Hollywood Babble On & On #900: Spawn Of You Asked For It

A reader asked me a question on my piece about the upcoming CBS fall schedule that I think is worthy of a little discussion...
Rainforest Giant here,

We tried to get into Blue Bloods. My wife and I both like Tom Selleck but it was boring. Amazing Race is like watching a car-pedestrian accident scripted by 'The Real World' producers. Never seen The Good Wife or The Mentalist.

Looking at CBS offerings all I can assume is that they hate new ideas.

I can't see why 'Made in Jersey' even made it on the air. Maybe the development people thought the audience would get it confused with 'Jersey Shore' and tune in by accident.

We tried to watch 'Hawaii Five-O' we love Jame Caan's kid and the Korean chick from Battlestar Galactica is a fair enough actor even if she does need to eat a sandwich or two. But the bad guys nearly always conformed to 'Law and Order' standards. I tried to catch the episodes with Mark Dacascos. But I never did, now after the scandal in the cemetery, I quit recording the show altogether.

Are the former 'Big Three' just limping along until somebody puts them out of their misery or do they make enough money to actually stay in business?

Again, this is Rainforest Giant not 'Manly Hardnipples' or whatever.
Okay, you're comment/question thing brings up some fundamental points about the CBS network and most importantly, its corporate identity.

Each network has its own identity. These identities can change over time, especially as management changes, but they form the foundation for the programming choices they make.
ABC has essentially become the network for female audiences over the past decade with their success with soapy dramas, family comedies and women-skewed reality shows. 

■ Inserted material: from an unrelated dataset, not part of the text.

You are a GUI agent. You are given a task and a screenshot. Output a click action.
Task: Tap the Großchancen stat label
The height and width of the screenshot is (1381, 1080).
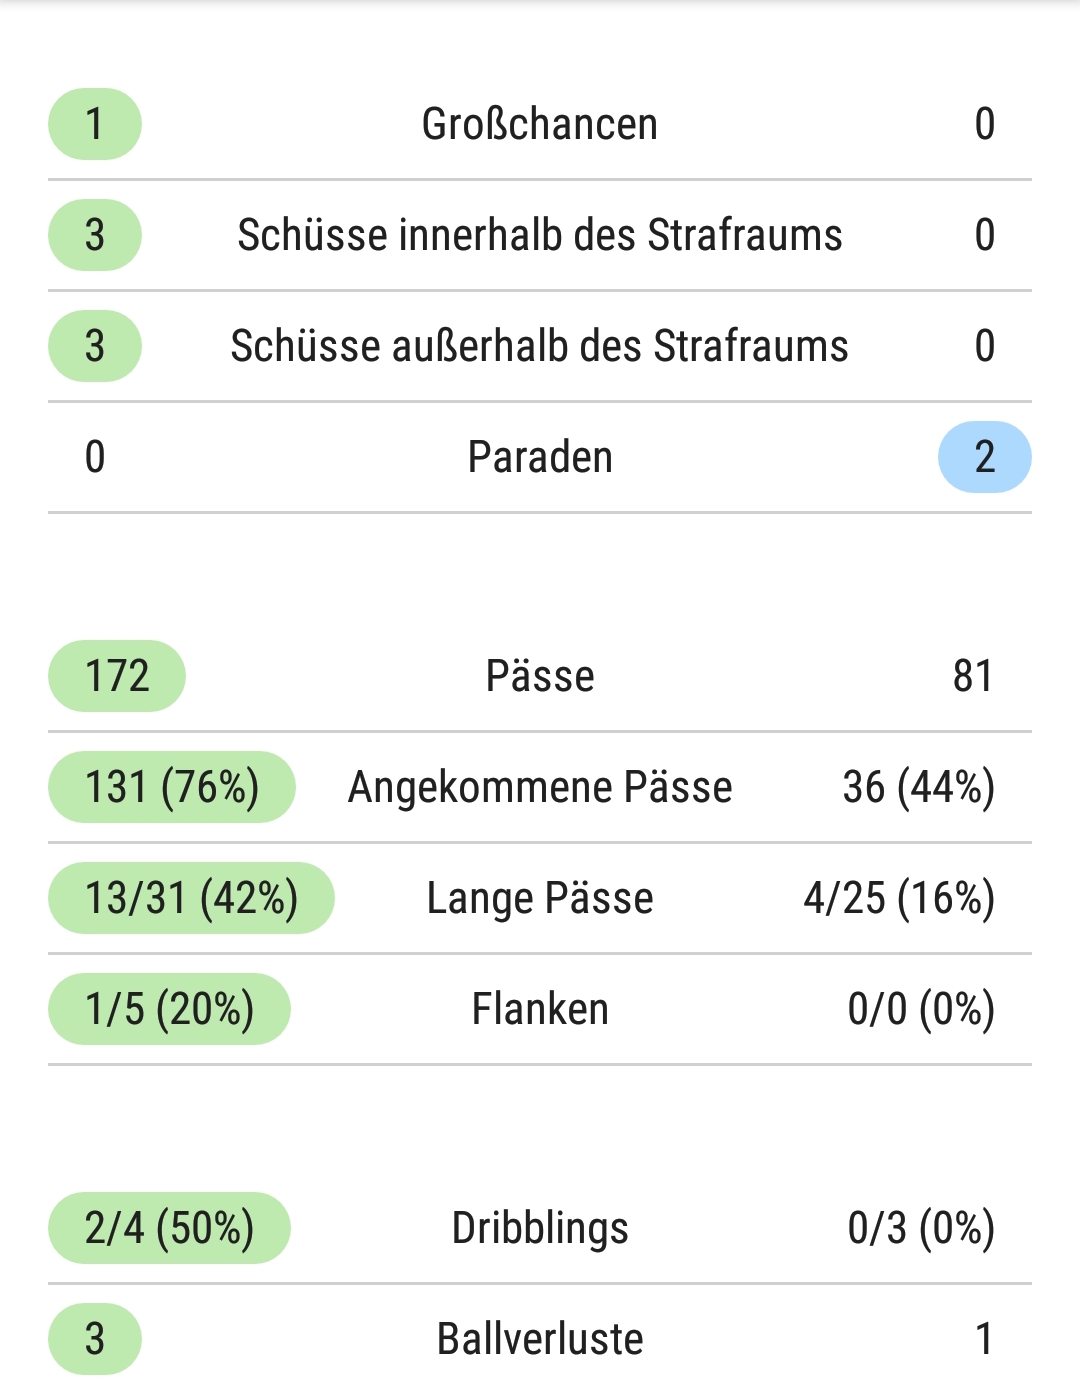tap(540, 124)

NBC used to be the place for "Must See TV" but that identity has since shifted to one of confusion, incoherence, and trying to penny-wise their way to the top. The new owners from Comcast are having trouble forging a new one, and probably have a few years left in the wilderness before they can pull it off.

Fox's identity is of being the button-pushing bad boy of the TV world. Home to the trashiest reality shows, and some of the more oddball dramas and comedies aimed at younger audiences.

The CW is basically a network for teenagers and wannabe teenagers.

CBS stands for the Columbia Broadcasting System, but if you were to go by its corporate identity it's more like the Comfortable Broadcasting Situation

It's not so much that they hate new ideas, it's that they're doing pretty well with the old ones, and don't see any reason to change that. Their procedural dramas and sitcoms dominate the ratings, and the network overall is the most profitable of the big mainstream broadcast networks.

Why should they rock the boat when that boat is full of money?

While they've taken hits in both audience and influence, the mainstream broadcast networks are not completely out of the picture just yet. They are big corporations who already own big chunks of the cable universe, and have the resources to be a major cultural force for a little while longer.

This could change as new systems will allow consumers to pick and choose individual channels, and maybe even individual programs according to their own schedule. This would require a radical evolution of the networks and how they do business, and we'll have to see if they're capable of doing it.